Contempla, con desolado realismo, el panorama al que se enfrenta: “las productoras no se arriesgan, no invierten en productos nuevos y prefieren ir a lo seguro. Mientras que en otros países hacen pilotos espectaculares, aquí hacemos uno mediocre y si funciona ya se invertirá en ello... La piratería va hundiendo al sector, pero el gobierno no hace tampoco nada para mejorarlo”.

 

 

También entiende todos los puntos de vista. Él, además de participar en la producción de cine, lo consume: “la gente prefiere descargar y ahorrarse ese dinero. Productoras y directores optan por caras conocidas y comerciales que hagan acudir al público a las salas. Sólo hay que ver cómo Mario Casas arrastra a todo el público adolescente pese a sus pésimas interpretaciones”.

 

Y Adrián también es joven, y es plenamente consciente de la situación de la generación que le ha tocado vivir: “si muchos estudiantes de cine e interpretación queremos intentar meter la cabeza en el sector, y la cosa sigue así, desde luego lo vamos a tener muy difícil. Y como actor digo, que no tengo ni una sola película pirata en casa, y tengo 422”.

ALBERTO SANTANA

Y precisamente eso, estudiante de cine, en este caso de guion, es Alberto Santana (con camiseta blanca en la foto). Él fue a estudiar a Cuba, dejando su querida España para adentrarse en el mundo del séptimo arte por la puerta grande: la Escuela Internacional de Cine y Televisión de La Habana, considerada uno de los centros académicos audiovisuales más importantes de su tipo en el mundo. Él, como todos, sabe al monstruo al que se enfrenta y se enfrentará: “la piratería me parece un fenómeno muy complejo sobre el que a veces pesan muchas opiniones motivadas por emociones irracionales. A mí me parece que puede convertirse en un arma de doble filo porque, a corto plazo, favorece y multiplica el acceso de los ciudadanos al cine en particular, y a la cultura en general. Aspecto que, para qué negarlo, también favorece a los creadores. Sin embargo, a largo plazo, la industria del cine se verá obligada a reducir el número de películas debido a la reducción de ingresos, lo cual no solo va en detrimento de los cineastas sino también de los propios espectadores que pagarán las consecuencias en forma de un deterioro en la calidad de las películas”. Por lo menos, Alberto sabe encontrarle el lado positivo.

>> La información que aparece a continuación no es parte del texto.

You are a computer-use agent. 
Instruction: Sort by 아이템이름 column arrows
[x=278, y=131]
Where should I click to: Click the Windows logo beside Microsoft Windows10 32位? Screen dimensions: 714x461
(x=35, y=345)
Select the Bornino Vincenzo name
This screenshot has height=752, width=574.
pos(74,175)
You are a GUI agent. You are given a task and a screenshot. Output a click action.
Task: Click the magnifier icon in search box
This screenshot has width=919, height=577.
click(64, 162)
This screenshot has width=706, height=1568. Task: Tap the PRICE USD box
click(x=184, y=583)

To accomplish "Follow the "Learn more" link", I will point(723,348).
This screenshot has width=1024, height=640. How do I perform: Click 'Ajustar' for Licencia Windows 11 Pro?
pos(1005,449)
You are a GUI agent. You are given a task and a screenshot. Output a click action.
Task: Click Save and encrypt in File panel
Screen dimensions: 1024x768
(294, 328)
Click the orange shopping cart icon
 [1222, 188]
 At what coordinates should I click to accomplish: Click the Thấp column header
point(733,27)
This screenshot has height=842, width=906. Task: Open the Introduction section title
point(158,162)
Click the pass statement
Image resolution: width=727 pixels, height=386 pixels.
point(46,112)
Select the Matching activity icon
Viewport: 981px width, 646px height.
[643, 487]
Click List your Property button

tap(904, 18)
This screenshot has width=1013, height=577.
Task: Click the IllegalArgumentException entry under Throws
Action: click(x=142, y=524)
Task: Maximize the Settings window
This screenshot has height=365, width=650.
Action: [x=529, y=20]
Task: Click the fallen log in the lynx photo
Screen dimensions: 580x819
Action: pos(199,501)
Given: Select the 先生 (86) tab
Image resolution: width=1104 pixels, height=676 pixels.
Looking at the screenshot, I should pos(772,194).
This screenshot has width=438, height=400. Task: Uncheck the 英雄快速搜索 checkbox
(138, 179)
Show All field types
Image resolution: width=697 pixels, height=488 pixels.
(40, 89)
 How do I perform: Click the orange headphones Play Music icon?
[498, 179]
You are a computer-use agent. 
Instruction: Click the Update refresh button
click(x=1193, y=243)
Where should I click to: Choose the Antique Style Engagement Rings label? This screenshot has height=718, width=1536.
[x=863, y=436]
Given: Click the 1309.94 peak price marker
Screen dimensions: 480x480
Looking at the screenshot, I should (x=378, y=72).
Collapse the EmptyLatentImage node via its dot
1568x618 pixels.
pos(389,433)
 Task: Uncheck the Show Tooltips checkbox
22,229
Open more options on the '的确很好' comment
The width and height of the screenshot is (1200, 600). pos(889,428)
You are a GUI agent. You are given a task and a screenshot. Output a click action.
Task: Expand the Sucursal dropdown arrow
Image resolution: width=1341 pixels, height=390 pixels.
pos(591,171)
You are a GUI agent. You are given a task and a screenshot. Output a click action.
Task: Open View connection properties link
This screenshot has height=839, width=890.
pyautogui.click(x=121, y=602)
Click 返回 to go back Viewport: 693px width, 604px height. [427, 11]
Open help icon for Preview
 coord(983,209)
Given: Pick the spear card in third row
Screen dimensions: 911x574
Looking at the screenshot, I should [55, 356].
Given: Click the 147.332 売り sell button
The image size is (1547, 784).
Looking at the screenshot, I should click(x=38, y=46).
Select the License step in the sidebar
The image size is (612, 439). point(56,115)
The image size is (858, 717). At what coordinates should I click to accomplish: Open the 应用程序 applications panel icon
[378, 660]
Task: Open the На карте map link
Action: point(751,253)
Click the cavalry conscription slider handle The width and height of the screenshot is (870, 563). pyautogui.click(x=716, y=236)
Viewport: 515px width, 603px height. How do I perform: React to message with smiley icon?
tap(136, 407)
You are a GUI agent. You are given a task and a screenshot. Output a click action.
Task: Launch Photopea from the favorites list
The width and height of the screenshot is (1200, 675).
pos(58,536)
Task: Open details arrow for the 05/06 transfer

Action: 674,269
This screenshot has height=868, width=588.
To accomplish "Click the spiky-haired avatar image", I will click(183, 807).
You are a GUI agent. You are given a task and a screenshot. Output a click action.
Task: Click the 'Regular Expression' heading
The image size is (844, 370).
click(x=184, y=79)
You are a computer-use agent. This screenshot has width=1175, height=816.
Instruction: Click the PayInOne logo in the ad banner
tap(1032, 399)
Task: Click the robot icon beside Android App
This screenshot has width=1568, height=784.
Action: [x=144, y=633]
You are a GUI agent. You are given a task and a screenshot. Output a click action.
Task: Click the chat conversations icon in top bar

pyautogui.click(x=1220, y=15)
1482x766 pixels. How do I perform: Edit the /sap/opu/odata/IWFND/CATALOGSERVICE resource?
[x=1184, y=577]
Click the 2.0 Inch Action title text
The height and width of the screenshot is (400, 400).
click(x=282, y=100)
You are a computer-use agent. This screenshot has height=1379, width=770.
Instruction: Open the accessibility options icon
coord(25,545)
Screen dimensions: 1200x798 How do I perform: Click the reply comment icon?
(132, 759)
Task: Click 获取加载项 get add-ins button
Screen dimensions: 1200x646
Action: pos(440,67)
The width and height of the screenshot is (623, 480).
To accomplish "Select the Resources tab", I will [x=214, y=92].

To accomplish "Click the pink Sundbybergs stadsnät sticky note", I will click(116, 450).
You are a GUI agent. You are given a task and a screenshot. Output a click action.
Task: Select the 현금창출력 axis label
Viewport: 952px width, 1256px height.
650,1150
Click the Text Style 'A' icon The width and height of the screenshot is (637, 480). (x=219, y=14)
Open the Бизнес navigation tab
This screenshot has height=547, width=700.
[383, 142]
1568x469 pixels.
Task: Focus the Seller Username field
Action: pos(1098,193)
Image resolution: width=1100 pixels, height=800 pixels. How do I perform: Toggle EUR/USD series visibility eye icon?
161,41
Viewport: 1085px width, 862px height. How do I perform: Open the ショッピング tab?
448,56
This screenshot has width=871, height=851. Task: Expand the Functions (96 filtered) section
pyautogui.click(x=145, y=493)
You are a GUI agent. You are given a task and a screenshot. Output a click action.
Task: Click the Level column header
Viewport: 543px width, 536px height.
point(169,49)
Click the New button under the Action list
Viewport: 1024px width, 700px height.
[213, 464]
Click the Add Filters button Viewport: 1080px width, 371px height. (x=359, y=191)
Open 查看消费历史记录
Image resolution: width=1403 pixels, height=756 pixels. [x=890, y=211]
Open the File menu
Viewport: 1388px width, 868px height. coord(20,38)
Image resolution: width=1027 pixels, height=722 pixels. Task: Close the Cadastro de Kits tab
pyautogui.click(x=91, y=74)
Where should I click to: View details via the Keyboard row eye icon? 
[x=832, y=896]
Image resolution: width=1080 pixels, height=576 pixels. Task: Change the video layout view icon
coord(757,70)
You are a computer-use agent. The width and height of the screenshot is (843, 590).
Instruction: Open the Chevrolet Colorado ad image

Pero Santana también pide el compromiso de los consumidores: “es una realidad muy dura que tarde o temprano deberemos afrontar: simplemente no es posible ver cine gratis para siempre. Si los clientes no pagan, la empresa quiebra, y entonces no hay dinero para hacer películas. Si un producto no se consume, se elimina del mercado. Lo que parece una panacea de "barra libre" hoy, será una desilusión mañana”.

 

No sólo eso. Alberto es constructivo, piensa en soluciones, en cómo afrontar la situación: “una alternativa será, y ya lo estamos viendo desde hace un tiempo, ver cine gratuito a cambio de publicidad (la gratuidad absoluta no existe, siempre hay un coste). Y los usuarios que lo deseen (y puedan) pagarán por eliminarla”.

 

Y, cómo no, también tiene su forma de darle el palo a las instituciones públicas, aunque probablemente es de los más suaves: “idílicamente, pienso que los gobiernos deberían crear una suerte de filmoteca pública virtual a la que todos tengamos acceso, ya sea universalmente, ya sea a través de una pequeña tarifa o una suscripción gratuita o limitada. El cine cuesta, y mucho, pero es también un bien cultural cuyo acceso deberían promocionar los gobiernos para que la cultura no sea un lujo. Las películas hay que pagarlas, así que el debate debería encaminarse más bien a preguntarnos si las pagan los espectadores, las empresas publicitarias o los gobiernos”.

 

 

 

 

 

Historia, crisis, soluciones. El cine sigue en coma, y aquí hemos intentado hacer un TAC para saber exactamente qué es lo que ha pasado y lo que pasa. Ahora nos queda, como portadores del remedio, aplicarlo a la enfermedad.